Data excerpts:
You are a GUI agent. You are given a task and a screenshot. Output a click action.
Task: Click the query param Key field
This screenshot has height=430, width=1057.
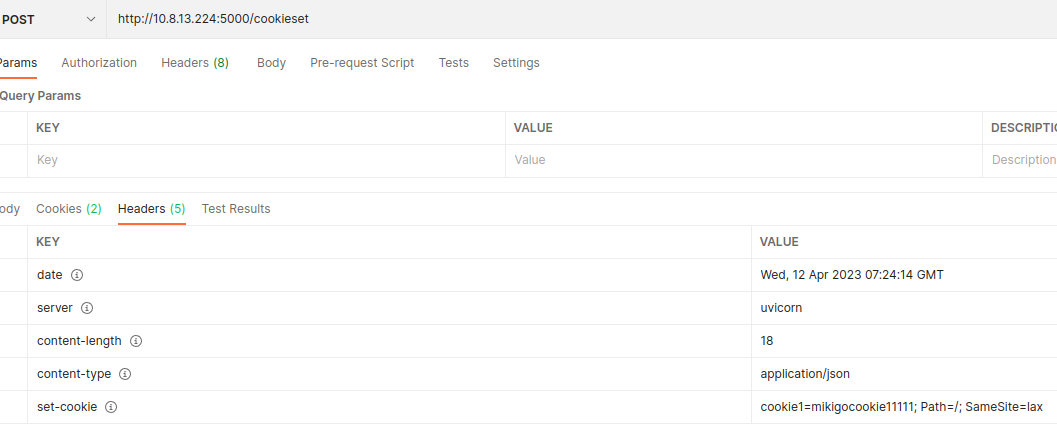tap(265, 160)
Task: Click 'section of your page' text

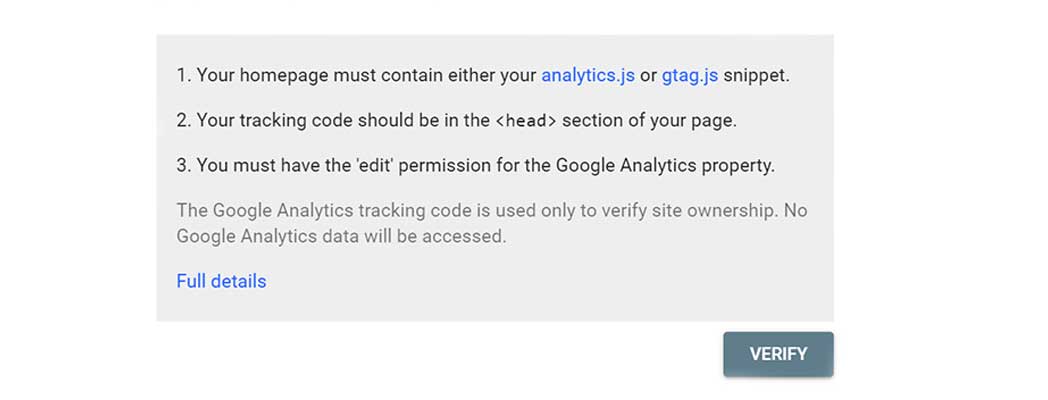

**Directions**: An exact copy of every line above is needed, without the images.

**Solution for this problem**:
You are a GUI agent. You are given a task and a screenshot. Output a click action.
Task: Click the query param Key field
This screenshot has height=430, width=1057.
tap(265, 160)
Task: Click 'section of your page' text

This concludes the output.